Aim »
Please copy the entries below word for word, from the first line through the line containing "(x=246, y=323)", with both of those lines included.

- - -

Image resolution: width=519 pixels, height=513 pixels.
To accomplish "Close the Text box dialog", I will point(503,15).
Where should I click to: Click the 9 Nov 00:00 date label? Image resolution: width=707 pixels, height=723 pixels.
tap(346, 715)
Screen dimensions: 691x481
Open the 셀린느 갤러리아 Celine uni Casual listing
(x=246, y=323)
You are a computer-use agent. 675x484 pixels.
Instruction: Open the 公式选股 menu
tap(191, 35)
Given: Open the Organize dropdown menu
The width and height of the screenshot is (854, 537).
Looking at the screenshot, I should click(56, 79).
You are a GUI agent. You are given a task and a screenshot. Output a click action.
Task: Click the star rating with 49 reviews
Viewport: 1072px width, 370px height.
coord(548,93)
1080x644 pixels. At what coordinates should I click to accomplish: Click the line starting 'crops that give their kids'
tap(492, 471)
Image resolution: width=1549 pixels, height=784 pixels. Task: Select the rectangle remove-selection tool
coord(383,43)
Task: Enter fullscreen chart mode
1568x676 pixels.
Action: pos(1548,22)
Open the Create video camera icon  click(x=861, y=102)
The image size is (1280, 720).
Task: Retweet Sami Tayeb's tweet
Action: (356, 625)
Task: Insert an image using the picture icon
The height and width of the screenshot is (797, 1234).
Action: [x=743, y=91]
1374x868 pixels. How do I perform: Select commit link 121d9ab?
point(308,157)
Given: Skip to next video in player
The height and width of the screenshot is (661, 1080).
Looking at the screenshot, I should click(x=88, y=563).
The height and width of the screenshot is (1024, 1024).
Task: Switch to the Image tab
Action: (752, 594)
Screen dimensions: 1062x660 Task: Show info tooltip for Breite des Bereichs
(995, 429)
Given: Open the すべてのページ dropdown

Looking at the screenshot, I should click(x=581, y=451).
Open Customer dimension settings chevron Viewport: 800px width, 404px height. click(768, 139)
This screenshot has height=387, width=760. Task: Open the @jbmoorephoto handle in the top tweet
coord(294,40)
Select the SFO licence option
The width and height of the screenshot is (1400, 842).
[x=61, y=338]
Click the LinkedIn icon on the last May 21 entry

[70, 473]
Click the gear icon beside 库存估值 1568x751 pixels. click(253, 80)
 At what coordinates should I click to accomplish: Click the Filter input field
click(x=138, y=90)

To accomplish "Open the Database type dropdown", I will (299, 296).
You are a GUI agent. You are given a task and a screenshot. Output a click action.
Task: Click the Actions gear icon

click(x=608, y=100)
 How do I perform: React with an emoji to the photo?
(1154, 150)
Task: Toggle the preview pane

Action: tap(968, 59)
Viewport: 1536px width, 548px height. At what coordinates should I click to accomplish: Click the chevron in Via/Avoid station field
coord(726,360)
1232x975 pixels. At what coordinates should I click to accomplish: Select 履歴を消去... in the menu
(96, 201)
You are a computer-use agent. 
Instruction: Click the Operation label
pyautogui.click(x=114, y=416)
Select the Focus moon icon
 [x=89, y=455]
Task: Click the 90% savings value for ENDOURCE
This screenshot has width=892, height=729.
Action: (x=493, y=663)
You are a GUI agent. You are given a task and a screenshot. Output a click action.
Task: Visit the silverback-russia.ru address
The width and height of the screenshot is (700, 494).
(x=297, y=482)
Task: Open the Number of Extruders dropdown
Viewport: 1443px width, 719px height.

- - -

The solution »
Image resolution: width=519 pixels, height=513 pixels.
To accomplish "Close the Text box dialog", I will point(503,15).
Where should I click to: Click the 9 Nov 00:00 date label? Image resolution: width=707 pixels, height=723 pixels.
tap(346, 715)
Screen dimensions: 691x481
Open the 셀린느 갤러리아 Celine uni Casual listing
(x=246, y=323)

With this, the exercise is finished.